### Records:
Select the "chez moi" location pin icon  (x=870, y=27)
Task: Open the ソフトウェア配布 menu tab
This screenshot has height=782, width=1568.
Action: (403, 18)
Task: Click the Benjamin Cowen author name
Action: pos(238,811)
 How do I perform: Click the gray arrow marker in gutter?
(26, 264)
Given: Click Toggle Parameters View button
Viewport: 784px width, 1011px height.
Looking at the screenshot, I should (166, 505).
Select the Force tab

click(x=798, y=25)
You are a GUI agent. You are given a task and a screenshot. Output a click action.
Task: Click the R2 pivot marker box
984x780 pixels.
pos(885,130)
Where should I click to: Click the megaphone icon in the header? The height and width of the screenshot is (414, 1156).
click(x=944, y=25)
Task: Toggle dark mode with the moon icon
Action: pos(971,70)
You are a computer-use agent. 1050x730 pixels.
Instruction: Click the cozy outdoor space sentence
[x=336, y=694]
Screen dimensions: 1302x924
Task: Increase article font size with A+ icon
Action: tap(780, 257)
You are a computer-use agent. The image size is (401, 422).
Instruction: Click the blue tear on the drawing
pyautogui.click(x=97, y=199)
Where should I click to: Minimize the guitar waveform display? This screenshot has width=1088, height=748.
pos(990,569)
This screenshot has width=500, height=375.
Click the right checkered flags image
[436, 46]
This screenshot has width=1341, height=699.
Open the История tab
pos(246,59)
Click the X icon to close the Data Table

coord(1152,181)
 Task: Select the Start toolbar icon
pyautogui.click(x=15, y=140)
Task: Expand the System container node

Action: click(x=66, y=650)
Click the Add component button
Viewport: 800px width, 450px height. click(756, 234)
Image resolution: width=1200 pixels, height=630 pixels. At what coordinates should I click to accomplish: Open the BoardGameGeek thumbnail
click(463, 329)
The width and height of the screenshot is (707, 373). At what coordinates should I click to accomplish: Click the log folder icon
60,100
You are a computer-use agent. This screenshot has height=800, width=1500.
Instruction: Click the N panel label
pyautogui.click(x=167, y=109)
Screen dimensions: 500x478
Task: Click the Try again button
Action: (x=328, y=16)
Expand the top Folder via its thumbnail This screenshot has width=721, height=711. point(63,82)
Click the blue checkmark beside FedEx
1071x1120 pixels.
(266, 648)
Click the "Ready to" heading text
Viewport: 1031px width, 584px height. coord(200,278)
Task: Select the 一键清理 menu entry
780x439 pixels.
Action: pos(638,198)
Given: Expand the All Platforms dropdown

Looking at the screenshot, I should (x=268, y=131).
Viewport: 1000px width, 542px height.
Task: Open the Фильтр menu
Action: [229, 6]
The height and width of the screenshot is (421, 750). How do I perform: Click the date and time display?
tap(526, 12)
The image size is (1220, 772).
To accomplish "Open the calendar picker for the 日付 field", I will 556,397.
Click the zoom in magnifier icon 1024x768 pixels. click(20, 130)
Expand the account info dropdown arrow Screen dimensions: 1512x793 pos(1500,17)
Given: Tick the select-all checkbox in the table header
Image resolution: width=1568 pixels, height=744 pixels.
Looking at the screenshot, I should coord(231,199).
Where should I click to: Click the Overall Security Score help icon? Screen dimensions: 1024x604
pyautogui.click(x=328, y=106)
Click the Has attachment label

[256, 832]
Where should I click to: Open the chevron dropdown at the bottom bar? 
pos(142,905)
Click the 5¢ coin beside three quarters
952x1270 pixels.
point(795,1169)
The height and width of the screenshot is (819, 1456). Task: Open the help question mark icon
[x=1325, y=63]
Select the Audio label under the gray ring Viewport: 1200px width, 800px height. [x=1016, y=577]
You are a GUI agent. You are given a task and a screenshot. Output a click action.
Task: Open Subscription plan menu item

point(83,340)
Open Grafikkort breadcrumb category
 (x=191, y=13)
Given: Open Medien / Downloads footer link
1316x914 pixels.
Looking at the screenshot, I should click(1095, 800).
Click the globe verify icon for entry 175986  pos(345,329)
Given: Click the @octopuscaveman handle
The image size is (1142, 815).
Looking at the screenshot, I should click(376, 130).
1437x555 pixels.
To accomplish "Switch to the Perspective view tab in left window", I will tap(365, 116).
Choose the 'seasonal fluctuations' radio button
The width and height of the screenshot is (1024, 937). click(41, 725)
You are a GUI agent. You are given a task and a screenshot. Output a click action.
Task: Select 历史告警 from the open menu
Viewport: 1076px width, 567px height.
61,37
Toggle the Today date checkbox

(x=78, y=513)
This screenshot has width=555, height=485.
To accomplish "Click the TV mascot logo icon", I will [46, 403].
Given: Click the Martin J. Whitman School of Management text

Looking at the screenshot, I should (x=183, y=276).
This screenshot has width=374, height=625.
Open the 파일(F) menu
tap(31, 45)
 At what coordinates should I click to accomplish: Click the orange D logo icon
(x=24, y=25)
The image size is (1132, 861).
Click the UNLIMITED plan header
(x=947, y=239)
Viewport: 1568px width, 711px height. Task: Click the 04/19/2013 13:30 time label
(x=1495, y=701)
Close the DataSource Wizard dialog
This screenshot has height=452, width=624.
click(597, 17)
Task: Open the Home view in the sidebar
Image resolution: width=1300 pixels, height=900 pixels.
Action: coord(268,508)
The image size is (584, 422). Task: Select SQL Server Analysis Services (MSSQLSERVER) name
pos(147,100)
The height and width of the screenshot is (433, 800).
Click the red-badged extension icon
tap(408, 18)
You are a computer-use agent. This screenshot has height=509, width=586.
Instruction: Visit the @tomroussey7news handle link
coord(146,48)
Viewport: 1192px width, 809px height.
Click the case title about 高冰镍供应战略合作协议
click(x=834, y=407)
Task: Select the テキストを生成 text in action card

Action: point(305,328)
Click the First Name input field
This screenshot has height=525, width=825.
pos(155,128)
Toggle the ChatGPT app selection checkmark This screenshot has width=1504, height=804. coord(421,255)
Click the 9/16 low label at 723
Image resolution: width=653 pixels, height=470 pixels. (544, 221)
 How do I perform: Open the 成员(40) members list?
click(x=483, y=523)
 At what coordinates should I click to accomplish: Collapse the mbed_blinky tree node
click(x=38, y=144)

### Your objective:
Copy out everything in the items above, from the line containing "Expand the account" down to the line containing "Looking at the screenshot, I should coord(231,199).", with both of those lines included.

### Response to this exercise:
Expand the account info dropdown arrow Screen dimensions: 1512x793 pos(1500,17)
Given: Tick the select-all checkbox in the table header
Image resolution: width=1568 pixels, height=744 pixels.
Looking at the screenshot, I should coord(231,199).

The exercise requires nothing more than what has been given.